Your program should generate a new time series
y(n) defined by

and plot both x and y.
- 19.
- Modify your program to deal with a two dimensional
filter and experiment with it; get it to
remove `salt and pepper' noise introduced into
a grey scale image by hand.
- 20.
- Beef up the above program even further,
and use it for
differentiating images. Try to segment images
like Fig.2.12 by these means.
- 21.
- Generate a binary waveform x(n) as follows:
if the preceding value is black, make the
current value white, and if the preceding value
is white, make the current one black.
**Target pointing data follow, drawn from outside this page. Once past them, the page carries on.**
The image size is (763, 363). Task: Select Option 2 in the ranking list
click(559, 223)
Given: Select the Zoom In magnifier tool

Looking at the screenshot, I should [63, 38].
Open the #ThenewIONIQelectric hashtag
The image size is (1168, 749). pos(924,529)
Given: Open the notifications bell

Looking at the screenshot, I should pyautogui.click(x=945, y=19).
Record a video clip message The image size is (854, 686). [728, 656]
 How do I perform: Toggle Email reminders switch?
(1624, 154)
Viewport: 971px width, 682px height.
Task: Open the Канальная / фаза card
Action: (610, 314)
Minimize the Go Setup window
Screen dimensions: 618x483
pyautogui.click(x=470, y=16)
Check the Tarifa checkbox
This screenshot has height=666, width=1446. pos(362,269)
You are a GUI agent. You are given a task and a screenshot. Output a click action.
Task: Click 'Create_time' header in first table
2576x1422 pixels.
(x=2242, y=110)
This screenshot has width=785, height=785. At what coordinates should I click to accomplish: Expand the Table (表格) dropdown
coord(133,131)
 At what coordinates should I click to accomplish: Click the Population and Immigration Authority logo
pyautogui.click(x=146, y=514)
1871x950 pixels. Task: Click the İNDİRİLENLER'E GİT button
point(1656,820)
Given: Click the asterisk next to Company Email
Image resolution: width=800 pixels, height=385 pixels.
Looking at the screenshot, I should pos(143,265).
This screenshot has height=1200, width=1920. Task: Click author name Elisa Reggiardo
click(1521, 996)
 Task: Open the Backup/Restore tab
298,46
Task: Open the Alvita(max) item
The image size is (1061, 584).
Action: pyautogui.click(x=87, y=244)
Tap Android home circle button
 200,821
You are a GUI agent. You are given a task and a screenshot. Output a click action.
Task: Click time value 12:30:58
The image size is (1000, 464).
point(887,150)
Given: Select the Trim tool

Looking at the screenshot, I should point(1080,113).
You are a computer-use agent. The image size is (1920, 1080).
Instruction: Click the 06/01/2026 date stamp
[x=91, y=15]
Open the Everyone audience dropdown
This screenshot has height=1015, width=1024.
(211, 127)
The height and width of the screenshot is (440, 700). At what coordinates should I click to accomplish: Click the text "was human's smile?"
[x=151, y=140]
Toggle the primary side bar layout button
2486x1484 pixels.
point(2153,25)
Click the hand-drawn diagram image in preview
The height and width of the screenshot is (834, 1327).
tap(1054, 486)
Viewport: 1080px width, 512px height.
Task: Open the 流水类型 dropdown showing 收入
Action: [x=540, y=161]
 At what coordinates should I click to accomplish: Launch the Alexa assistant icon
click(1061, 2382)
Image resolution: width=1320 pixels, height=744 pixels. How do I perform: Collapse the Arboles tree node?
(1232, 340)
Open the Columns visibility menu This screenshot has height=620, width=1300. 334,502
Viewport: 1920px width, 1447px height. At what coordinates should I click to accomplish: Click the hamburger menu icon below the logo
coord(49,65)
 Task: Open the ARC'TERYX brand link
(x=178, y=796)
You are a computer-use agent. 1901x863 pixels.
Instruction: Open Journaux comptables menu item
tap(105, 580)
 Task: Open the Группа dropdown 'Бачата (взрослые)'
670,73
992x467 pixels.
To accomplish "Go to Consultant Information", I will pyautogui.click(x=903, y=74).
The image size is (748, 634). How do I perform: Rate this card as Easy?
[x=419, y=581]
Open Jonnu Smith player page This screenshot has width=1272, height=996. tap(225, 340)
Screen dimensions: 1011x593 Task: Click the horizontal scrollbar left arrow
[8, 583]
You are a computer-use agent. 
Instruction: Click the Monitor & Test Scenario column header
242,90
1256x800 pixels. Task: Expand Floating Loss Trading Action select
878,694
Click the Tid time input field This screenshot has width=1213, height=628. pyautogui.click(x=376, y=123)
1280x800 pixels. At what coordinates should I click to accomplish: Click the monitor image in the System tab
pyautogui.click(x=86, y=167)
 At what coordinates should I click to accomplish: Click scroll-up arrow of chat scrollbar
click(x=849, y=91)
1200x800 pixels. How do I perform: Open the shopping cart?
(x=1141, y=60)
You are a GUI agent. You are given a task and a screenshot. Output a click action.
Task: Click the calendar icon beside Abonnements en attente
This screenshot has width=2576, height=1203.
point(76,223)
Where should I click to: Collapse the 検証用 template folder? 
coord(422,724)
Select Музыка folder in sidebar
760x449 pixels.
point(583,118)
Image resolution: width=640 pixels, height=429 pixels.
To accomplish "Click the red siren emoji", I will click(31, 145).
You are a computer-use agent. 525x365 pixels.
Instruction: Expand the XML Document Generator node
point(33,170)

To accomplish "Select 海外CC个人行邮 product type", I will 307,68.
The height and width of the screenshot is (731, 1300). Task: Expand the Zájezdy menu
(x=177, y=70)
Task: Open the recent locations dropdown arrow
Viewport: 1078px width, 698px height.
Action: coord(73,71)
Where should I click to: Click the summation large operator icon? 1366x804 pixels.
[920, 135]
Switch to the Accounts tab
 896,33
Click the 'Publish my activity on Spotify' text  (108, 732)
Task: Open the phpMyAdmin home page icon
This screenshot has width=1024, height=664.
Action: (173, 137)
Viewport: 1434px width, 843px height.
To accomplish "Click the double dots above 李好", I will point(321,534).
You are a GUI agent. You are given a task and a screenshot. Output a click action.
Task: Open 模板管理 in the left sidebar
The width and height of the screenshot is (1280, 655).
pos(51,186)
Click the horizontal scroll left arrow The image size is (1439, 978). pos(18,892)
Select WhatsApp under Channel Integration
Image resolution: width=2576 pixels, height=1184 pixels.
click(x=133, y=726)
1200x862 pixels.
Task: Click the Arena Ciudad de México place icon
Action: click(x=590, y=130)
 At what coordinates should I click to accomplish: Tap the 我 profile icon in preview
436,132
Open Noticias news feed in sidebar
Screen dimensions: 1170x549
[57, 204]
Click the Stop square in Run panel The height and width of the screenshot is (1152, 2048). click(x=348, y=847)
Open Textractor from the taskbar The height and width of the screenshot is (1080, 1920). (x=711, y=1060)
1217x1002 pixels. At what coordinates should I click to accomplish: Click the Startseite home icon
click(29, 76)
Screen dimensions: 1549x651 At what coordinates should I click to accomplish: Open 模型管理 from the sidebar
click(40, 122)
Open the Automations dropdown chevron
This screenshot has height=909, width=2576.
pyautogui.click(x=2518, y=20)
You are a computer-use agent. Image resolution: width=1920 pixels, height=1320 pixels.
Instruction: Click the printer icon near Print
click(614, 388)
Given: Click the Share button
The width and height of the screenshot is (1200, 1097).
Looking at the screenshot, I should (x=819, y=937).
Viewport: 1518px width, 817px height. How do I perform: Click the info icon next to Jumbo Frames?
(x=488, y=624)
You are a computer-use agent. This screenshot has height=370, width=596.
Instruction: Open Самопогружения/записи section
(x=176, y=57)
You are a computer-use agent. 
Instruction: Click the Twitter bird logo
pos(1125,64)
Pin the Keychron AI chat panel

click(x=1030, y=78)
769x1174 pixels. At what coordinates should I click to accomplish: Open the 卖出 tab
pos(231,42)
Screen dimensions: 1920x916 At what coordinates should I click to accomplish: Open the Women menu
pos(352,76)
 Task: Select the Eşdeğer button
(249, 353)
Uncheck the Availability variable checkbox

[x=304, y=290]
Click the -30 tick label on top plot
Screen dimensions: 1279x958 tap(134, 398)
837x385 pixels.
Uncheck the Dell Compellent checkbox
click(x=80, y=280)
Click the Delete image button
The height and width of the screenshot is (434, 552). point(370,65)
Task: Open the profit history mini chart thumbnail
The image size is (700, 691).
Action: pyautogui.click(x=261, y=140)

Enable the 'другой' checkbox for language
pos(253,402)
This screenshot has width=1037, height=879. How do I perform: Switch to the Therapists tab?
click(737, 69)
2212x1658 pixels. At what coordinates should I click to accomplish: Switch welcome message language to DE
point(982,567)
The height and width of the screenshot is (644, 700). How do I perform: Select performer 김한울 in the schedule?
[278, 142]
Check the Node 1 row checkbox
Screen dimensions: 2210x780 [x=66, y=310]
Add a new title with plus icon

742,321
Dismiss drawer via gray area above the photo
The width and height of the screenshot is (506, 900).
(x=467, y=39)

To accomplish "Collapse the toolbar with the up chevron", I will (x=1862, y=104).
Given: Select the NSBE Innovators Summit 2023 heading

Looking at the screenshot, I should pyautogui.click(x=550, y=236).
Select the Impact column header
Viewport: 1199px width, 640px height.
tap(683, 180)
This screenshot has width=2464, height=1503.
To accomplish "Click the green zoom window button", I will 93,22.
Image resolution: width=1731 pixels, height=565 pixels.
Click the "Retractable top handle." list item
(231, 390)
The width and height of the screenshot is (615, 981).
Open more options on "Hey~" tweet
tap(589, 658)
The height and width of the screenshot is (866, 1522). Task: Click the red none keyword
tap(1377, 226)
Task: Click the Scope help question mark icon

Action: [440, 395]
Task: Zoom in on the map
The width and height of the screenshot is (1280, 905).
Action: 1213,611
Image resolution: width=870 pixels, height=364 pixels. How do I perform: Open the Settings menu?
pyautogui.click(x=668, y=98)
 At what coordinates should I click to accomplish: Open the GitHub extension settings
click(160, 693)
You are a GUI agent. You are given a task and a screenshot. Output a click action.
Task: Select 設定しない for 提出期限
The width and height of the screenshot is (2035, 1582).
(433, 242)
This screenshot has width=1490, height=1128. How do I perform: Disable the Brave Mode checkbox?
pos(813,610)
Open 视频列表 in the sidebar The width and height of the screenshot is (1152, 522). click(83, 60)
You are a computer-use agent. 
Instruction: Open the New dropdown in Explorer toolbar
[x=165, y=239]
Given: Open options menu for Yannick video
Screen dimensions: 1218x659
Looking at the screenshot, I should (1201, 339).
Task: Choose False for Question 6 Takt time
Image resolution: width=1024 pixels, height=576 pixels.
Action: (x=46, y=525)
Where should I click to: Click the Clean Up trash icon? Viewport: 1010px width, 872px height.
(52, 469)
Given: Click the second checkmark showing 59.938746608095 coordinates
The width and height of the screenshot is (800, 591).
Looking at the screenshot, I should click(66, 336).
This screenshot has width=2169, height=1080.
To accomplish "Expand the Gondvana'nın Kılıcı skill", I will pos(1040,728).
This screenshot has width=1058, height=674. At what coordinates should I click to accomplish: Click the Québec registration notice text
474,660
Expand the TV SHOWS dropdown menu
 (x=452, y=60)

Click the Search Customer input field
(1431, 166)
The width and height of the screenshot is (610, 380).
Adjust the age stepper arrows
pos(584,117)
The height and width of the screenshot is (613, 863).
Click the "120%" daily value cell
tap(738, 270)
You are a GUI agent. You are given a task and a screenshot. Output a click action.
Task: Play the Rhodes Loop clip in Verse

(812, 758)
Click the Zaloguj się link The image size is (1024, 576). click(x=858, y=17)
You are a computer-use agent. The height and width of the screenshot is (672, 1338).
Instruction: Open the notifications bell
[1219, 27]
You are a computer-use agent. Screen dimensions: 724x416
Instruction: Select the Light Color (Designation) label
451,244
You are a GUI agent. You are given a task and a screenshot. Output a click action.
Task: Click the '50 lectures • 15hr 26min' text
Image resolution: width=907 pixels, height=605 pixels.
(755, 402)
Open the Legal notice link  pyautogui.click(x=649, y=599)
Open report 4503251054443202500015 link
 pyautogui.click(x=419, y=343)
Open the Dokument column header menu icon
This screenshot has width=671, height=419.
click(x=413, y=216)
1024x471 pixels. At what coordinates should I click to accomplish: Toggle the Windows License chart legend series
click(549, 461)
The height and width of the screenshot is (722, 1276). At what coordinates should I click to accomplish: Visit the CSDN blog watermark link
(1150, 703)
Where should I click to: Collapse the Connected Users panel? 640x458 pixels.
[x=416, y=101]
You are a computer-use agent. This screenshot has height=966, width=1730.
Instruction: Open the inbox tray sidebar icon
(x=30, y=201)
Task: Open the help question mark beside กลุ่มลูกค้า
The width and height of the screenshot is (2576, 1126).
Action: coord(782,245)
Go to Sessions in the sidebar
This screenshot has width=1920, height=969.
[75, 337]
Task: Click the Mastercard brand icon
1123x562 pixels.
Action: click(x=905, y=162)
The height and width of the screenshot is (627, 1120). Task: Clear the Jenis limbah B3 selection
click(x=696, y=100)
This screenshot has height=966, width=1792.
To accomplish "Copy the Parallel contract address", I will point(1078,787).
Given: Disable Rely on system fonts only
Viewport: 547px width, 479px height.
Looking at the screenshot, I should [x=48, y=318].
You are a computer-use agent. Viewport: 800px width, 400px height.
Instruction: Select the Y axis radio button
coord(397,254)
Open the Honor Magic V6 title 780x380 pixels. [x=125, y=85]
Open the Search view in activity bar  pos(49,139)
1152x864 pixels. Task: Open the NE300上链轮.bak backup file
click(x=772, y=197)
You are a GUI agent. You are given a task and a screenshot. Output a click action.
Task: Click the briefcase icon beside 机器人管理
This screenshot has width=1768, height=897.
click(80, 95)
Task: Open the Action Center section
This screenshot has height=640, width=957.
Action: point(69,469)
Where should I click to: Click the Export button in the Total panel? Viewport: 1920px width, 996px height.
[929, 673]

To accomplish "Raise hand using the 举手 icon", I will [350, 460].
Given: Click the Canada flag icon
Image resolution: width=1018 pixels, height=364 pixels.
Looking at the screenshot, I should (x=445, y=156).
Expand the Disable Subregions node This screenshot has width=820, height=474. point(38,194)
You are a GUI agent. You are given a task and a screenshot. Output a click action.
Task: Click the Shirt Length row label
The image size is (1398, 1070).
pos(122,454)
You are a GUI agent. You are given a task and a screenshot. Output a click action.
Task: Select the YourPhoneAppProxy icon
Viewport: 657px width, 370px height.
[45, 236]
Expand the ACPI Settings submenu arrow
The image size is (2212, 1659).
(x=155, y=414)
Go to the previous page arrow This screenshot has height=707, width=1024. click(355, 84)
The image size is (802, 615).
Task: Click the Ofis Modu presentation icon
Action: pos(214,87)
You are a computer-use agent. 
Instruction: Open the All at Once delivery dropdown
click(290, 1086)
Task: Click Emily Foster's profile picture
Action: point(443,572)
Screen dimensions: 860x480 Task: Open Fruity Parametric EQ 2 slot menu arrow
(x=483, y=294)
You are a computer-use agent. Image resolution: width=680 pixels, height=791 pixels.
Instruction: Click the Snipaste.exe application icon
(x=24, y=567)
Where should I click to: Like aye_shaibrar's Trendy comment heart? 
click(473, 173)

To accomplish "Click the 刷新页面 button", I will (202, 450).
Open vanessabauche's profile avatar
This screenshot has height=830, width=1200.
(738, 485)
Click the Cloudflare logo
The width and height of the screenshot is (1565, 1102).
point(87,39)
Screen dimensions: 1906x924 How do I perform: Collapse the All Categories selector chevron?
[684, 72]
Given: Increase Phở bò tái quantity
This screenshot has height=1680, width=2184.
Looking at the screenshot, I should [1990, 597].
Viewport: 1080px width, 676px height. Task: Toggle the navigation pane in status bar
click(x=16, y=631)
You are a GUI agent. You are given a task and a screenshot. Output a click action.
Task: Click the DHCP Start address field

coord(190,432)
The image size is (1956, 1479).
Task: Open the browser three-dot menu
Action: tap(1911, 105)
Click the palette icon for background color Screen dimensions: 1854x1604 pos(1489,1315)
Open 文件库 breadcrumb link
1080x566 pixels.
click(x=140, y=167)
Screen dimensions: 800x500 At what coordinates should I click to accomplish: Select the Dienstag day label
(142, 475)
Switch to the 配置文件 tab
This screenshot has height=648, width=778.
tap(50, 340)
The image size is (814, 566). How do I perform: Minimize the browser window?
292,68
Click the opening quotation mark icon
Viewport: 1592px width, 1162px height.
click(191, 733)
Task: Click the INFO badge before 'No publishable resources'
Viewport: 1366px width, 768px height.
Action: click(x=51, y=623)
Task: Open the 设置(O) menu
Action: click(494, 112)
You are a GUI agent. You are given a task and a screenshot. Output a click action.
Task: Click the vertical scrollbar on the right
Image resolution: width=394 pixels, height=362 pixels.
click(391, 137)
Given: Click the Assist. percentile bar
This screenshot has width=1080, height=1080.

Initialise
at
random. This gives a trivial alternating sequence,
so scrap that one and go back the preceding two
values.If the two preceding values are both black,
make the current value white; if the last two
values were black then white, make the current
value white; if the last two values were white
make
the current value black, and if the last two values
were white then black, make the current value
black. Well, this is still pretty trivial, so
to jazz it up, make it probabilistic. Given the
two
previous values, make a random choice of integer
between 0 and 9. If both the preceding values
were black, and the integer is less than 8 make
the current value white, if it is 8 or 9 make
it
black. Make up similar rules for the other three
cases. Now run the sequence from some initial
value and see what you get.
- 22.
- Could you, given a sequence and knowing
that it was generated according to probabilities
based on the preceding k values as in the last
problem, work out what the probabilities are?
- 23.
- Instead of having k = 2, does it get more
or less interesting if k is increased?
- 24.
- Instead of generating a sequence of binary
values, generate a sequence of grey scale values
between 0 and 1 by the same idea.
- 25.
- Can you generalise this to the case of two
dimensional functions? On a rectangular pixel
array, make up some rules which fix the value
of a pixel at 0 or 1 depending on the values
of
pixels in the three cells to the North, West and
North-West. Put a border around the array and
see
if you can find rules for generating a chess-board
pattern. Make it probabilistic and see if you
can generate an approximate texture. Do it with
grey levels instead of just black and white.
- 26.
- Make up a probabilistic rule which decides
what a cell is going to have as its value given
all the neighbouring pixel values. Generate a
pixel array at random. Now mutate this initial
array
by putting a three by three mask on, and using
the surrounding cells to recompute the middle
one.
Put your mask down at random repeatedly. Do the
following: always make the centre pixel the average
of the surrounding pixels. Now make the top and
left edge black, the bottom and right edge white,
and randomise the original array. Can you see
what must happen if you repeat the rewrite operation
indefinitely? Run this case on your program if
you can't see it.
- 27.
- Can you, in the last set of problems, go
back and infer the probabilistic rules from looking
at the cell values? Suppose one part of an array
was obtained by using one set of values and
another by using a different set, can you tell?
Can you find a way of segmenting regions by texture?
- 28.
- Take an image of some gravel on white paper,
then sieve the mixture and take another image
of
what gets through the sieve and another of what
gets left in the sieve. Repeat six times.
Can you sort the resulting images by any kind
of texture analysis? Try both high and low angle
illumination in collecting your data.